[Instructions to follow]: Find "Screen dimensions: 461x343" below and begin at its line; stop after the line with "The image size is (347, 237).". Output those lines exactly, without pictures.

[The data]:
——
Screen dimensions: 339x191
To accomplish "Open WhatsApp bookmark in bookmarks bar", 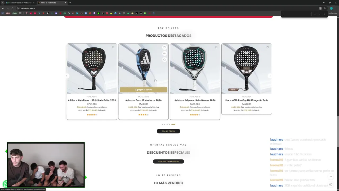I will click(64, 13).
——
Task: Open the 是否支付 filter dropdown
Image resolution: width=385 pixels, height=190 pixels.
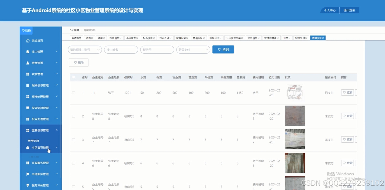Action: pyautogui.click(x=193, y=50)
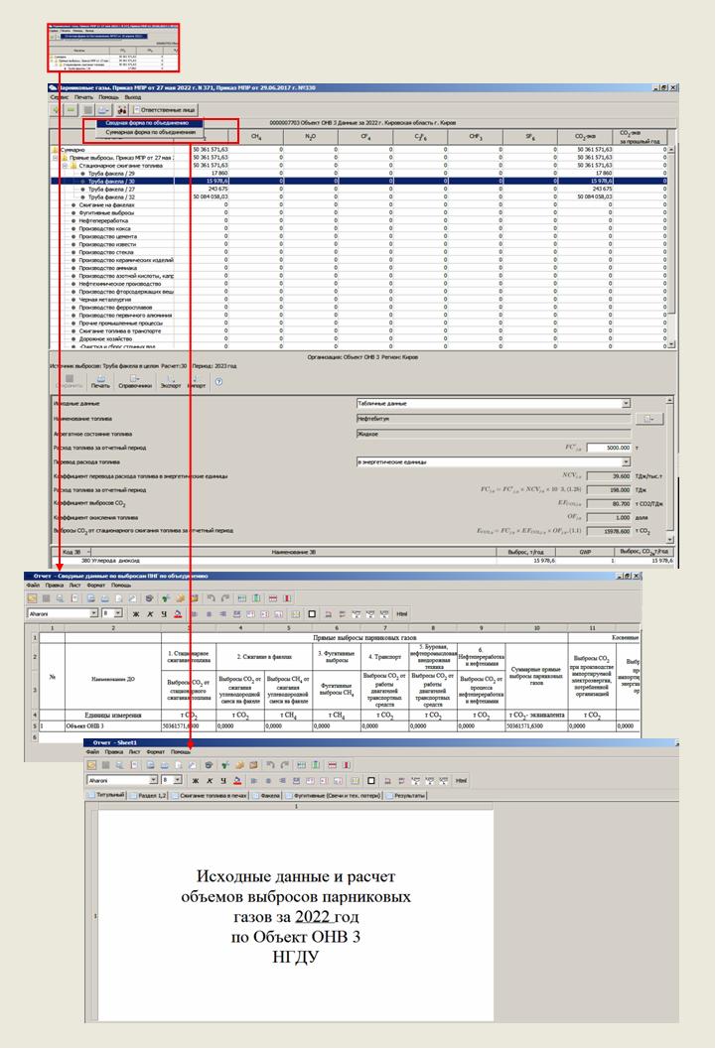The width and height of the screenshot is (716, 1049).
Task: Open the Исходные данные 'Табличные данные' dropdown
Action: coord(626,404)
——
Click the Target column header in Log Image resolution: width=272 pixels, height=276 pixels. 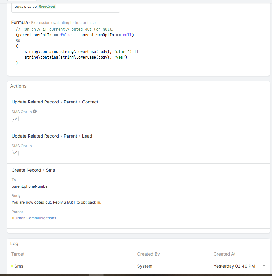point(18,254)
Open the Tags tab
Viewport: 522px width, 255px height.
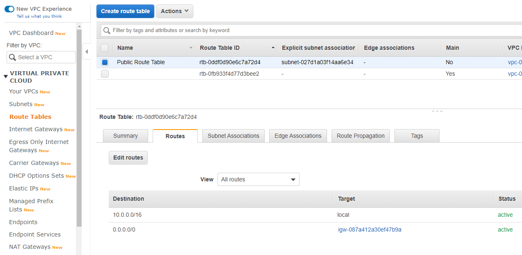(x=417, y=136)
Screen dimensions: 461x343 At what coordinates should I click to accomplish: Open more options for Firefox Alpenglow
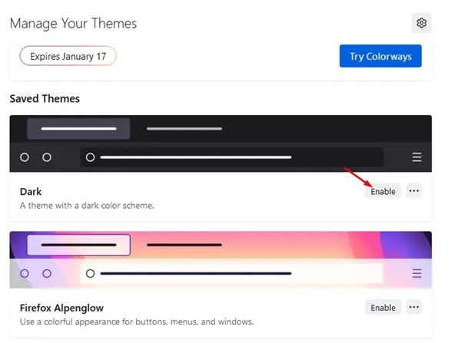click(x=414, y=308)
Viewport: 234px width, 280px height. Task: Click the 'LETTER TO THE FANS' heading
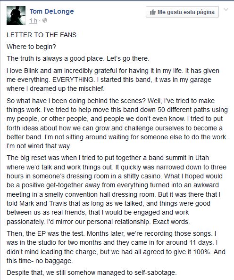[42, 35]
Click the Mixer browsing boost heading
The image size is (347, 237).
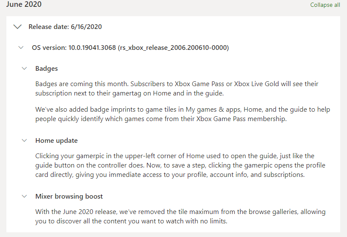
——
[Response]:
Screen dimensions: 461x343 At what coordinates should I click to accomplish: Open more options for Firefox Alpenglow
click(x=414, y=308)
Viewport: 234px width, 280px height. Task: Click the 'LETTER TO THE FANS' heading
[42, 35]
Click the Mixer browsing boost heading
The image size is (347, 237).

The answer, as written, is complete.